__PROBLEM__.
Transcribe the records in full.

__DATA SUPPLIED__.
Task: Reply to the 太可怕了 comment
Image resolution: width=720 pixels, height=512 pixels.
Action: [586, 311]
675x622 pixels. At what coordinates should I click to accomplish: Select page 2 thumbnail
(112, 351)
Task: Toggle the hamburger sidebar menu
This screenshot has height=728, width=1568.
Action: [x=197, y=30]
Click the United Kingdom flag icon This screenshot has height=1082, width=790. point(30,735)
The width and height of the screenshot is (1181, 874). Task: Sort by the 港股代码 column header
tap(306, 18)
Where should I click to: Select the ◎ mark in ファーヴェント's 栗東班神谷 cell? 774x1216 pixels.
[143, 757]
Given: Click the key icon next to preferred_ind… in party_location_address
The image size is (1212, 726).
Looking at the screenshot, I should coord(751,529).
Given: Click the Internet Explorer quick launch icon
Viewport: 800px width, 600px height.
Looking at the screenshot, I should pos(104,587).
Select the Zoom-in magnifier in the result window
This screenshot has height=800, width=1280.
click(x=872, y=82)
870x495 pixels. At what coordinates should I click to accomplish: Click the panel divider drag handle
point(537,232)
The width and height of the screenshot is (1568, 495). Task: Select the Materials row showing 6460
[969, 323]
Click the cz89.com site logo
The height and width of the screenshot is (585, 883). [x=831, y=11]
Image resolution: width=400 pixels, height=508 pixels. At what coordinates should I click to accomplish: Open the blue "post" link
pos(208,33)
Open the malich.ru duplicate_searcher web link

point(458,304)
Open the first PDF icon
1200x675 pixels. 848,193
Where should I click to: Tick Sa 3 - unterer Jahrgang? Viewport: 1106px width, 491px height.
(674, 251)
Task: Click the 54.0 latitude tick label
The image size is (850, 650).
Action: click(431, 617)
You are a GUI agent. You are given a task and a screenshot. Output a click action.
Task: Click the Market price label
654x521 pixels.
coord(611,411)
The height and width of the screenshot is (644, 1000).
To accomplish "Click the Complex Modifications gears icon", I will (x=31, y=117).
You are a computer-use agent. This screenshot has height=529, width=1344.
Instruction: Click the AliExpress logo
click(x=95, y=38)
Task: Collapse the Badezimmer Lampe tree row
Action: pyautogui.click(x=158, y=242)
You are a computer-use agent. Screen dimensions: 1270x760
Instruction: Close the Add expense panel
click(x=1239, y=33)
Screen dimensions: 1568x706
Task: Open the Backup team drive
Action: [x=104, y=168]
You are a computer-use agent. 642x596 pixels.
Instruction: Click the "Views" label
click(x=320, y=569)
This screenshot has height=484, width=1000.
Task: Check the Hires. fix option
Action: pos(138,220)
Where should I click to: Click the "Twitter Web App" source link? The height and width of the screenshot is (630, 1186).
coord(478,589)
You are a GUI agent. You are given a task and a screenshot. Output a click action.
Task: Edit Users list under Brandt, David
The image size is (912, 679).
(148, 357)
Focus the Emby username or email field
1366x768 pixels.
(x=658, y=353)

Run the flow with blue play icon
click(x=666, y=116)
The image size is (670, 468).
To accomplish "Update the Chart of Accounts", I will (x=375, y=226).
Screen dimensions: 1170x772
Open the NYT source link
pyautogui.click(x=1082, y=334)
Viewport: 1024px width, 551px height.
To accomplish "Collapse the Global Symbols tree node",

__ANSWER AREA__.
Task: Reply to the 太可怕了 comment
Image resolution: width=720 pixels, height=512 pixels.
Action: [586, 311]
675x622 pixels. At what coordinates should I click to accomplish: Select page 2 thumbnail
(112, 351)
Task: Toggle the hamburger sidebar menu
This screenshot has height=728, width=1568.
Action: [x=197, y=30]
Click the United Kingdom flag icon This screenshot has height=1082, width=790. point(30,735)
The width and height of the screenshot is (1181, 874). Task: Sort by the 港股代码 column header
tap(306, 18)
Where should I click to: Select the ◎ mark in ファーヴェント's 栗東班神谷 cell? 774x1216 pixels.
[143, 757]
Given: Click the key icon next to preferred_ind… in party_location_address
The image size is (1212, 726).
Looking at the screenshot, I should coord(751,529).
Given: Click the Internet Explorer quick launch icon
Viewport: 800px width, 600px height.
Looking at the screenshot, I should pos(104,587).
Select the Zoom-in magnifier in the result window
This screenshot has height=800, width=1280.
click(x=872, y=82)
870x495 pixels. At what coordinates should I click to accomplish: Click the panel divider drag handle
point(537,232)
The width and height of the screenshot is (1568, 495). Task: Select the Materials row showing 6460
[969, 323]
Click the cz89.com site logo
The height and width of the screenshot is (585, 883). [x=831, y=11]
Image resolution: width=400 pixels, height=508 pixels. At what coordinates should I click to accomplish: Open the blue "post" link
pos(208,33)
Open the malich.ru duplicate_searcher web link

point(458,304)
Open the first PDF icon
1200x675 pixels. 848,193
Where should I click to: Tick Sa 3 - unterer Jahrgang? Viewport: 1106px width, 491px height.
(674, 251)
Task: Click the 54.0 latitude tick label
The image size is (850, 650).
Action: click(431, 617)
You are a GUI agent. You are given a task and a screenshot. Output a click action.
Task: Click the Market price label
654x521 pixels.
coord(611,411)
The height and width of the screenshot is (644, 1000).
To accomplish "Click the Complex Modifications gears icon", I will (x=31, y=117).
You are a computer-use agent. This screenshot has height=529, width=1344.
Instruction: Click the AliExpress logo
click(x=95, y=38)
Task: Collapse the Badezimmer Lampe tree row
Action: pyautogui.click(x=158, y=242)
You are a computer-use agent. Screen dimensions: 1270x760
Instruction: Close the Add expense panel
click(x=1239, y=33)
Screen dimensions: 1568x706
Task: Open the Backup team drive
Action: [x=104, y=168]
You are a computer-use agent. 642x596 pixels.
Instruction: Click the "Views" label
click(x=320, y=569)
This screenshot has height=484, width=1000.
Task: Check the Hires. fix option
Action: pos(138,220)
Where should I click to: Click the "Twitter Web App" source link? The height and width of the screenshot is (630, 1186).
coord(478,589)
You are a GUI agent. You are given a task and a screenshot. Output a click action.
Task: Edit Users list under Brandt, David
The image size is (912, 679).
(148, 357)
Focus the Emby username or email field
1366x768 pixels.
(x=658, y=353)

Run the flow with blue play icon
click(x=666, y=116)
The image size is (670, 468).
To accomplish "Update the Chart of Accounts", I will (x=375, y=226).
Screen dimensions: 1170x772
Open the NYT source link
pyautogui.click(x=1082, y=334)
Viewport: 1024px width, 551px height.
To accomplish "Collapse the Global Symbols tree node",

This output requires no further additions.